Se o sentimento de conforto é sincero e não apenas um jogo de cena, precisamos falar sobre isso com muito cuidado.

Quem quer

O que leva alguém a estar em posição tranquila numa realidade como esta? Pode ser apenas descrença na opinião pública, acreditando que hoje se relativiza a falha mais do que se pune o erro. A certeza da impunidade conforta, claro.

Outro aspecto é o momento ruim do governo Lula, que já chegou a ter convites para ministérios recusados. “Se ninguém quer o meu lugar e ninguém quer participar do governo, porque eu preciso me preocupar?”, é o que pensa alguém confortável num cargo como esse, numa situação como a dos últimos dias, mesmo em meio a uma investigação por corrupção.

Preocupa

Para estar confortável nessa situação, é necessário ter muita certeza de que nada poderá lhe atingir.

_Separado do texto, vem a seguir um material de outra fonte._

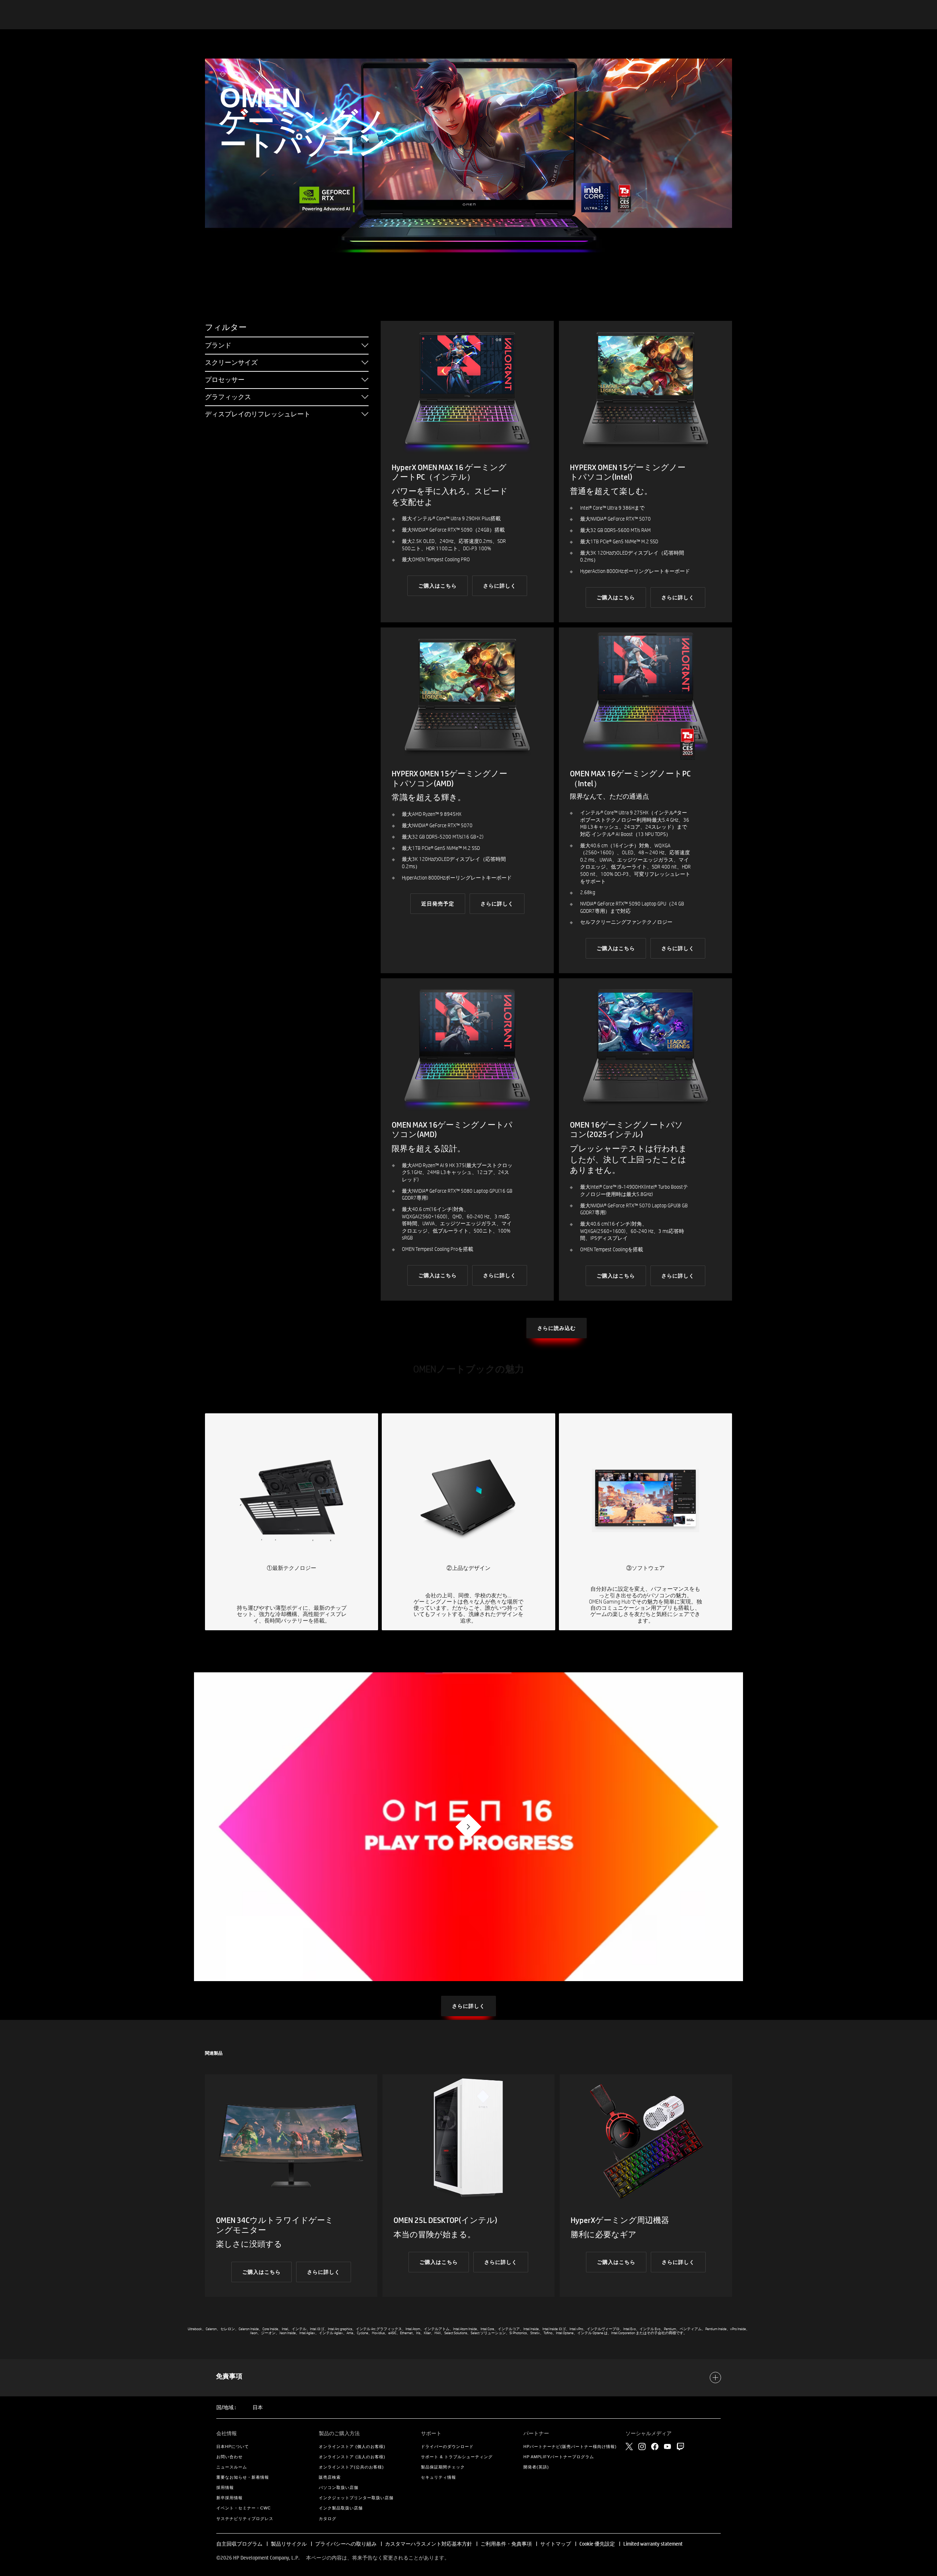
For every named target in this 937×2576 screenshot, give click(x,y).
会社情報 (226, 2433)
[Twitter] (629, 2446)
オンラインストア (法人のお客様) (352, 2457)
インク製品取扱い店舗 (341, 2508)
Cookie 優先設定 (597, 2544)
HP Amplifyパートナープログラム (558, 2457)
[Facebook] (654, 2446)
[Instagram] (642, 2446)
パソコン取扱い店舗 (338, 2487)
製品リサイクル (289, 2544)
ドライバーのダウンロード (447, 2446)
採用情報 (225, 2487)
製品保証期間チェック (443, 2467)
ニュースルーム (231, 2467)
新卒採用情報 (229, 2498)
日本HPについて (232, 2446)
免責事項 (229, 2376)
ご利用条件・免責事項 (506, 2544)
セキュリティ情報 (438, 2477)
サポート (431, 2433)
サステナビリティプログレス (244, 2518)
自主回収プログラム (239, 2544)
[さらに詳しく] (645, 800)
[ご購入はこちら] (467, 471)
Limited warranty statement (653, 2544)
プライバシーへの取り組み (346, 2544)
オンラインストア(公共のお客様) (351, 2467)
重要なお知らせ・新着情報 (242, 2477)
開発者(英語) (536, 2467)
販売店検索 (330, 2477)
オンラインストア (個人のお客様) (352, 2446)
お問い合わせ (229, 2457)
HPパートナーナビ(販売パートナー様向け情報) (570, 2446)
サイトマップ (555, 2544)
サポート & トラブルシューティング (457, 2457)
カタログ (327, 2518)
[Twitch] (680, 2446)
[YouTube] (667, 2446)
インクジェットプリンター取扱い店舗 (356, 2498)
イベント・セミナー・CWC (243, 2508)
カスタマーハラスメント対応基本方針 (429, 2544)
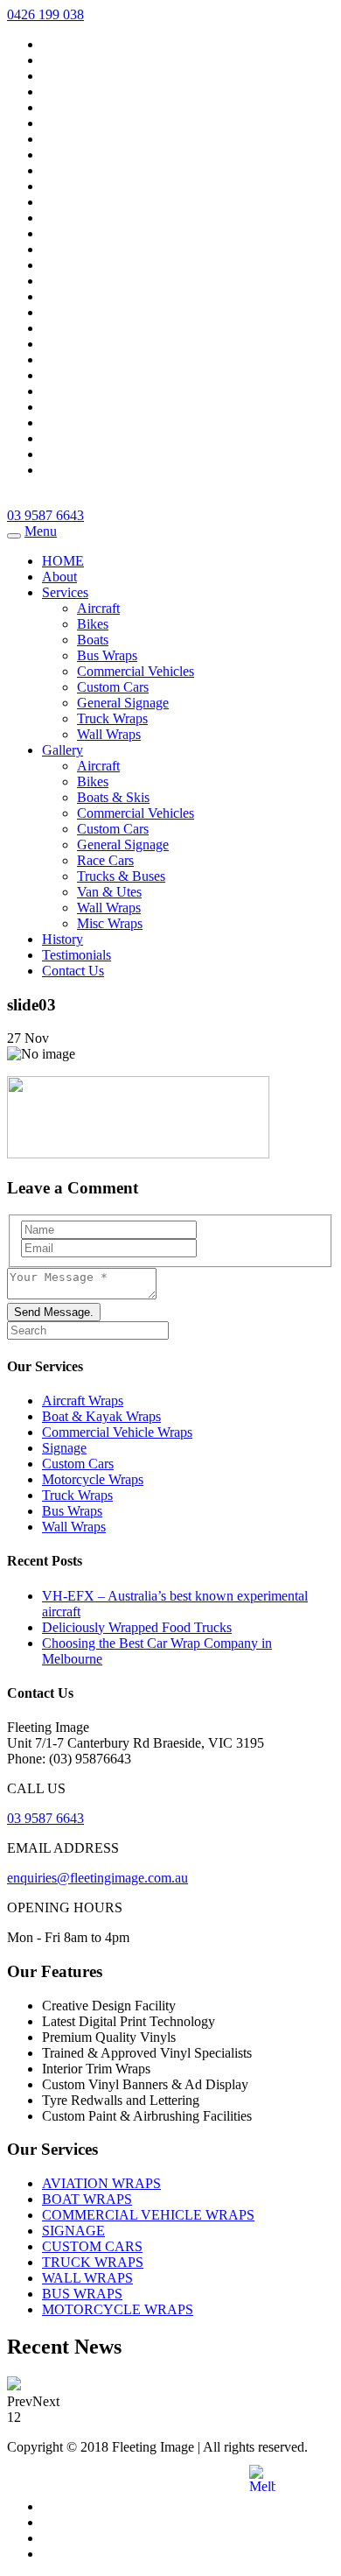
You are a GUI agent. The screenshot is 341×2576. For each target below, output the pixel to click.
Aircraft (98, 608)
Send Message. (54, 1312)
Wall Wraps (109, 734)
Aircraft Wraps (82, 1400)
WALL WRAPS (87, 2277)
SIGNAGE (73, 2230)
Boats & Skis (113, 797)
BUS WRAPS (82, 2293)
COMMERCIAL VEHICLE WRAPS (148, 2214)
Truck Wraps (112, 718)
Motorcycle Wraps (92, 1479)
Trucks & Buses (121, 876)
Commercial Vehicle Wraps (117, 1432)
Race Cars (105, 860)
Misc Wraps (110, 923)
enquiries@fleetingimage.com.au (97, 1877)
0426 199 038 (45, 14)
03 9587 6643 (45, 515)
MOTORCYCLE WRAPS (117, 2309)
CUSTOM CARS (92, 2246)
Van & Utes (109, 891)
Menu (40, 531)
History (62, 939)
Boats (92, 639)
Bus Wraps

E isso é um perigo em essência.

Pessoas confortáveis demais em situações de crise, ocupando um cargo de poder e responsabilidade, e até admitindo uma suposta prevaricação, deveriam assustar qualquer República. Quando o conforto é grande demais, a tragédia é certa.

Mendonça e a Segurança

A escolha de Mendonça Filho (UB) pelo presidente da Comissão de Constituição e Justiça para relatar um dos projetos mais importantes de todo o restante do governo Lula (PT) na Câmara não foi por acaso. Mendonça é um crítico frequente do governo e o União Brasil, partido dele, é também a sigla do único governador que se opôs ao projeto, Ronaldo Caiado (UB).

Qualidade do tom

A escolha se deu, entretanto, porque o parlamentar pernambucano é respeitado até pelos adversários e costuma estar muito bem embasado nas reclamações que faz contra os petistas. Como o tema é muito sensível, um bolsonarista com discurso raso seria desacreditado pela bancada governista.

Sendo Mendonça Filho, por mais que ele seja oposição, a discussão muda de tom.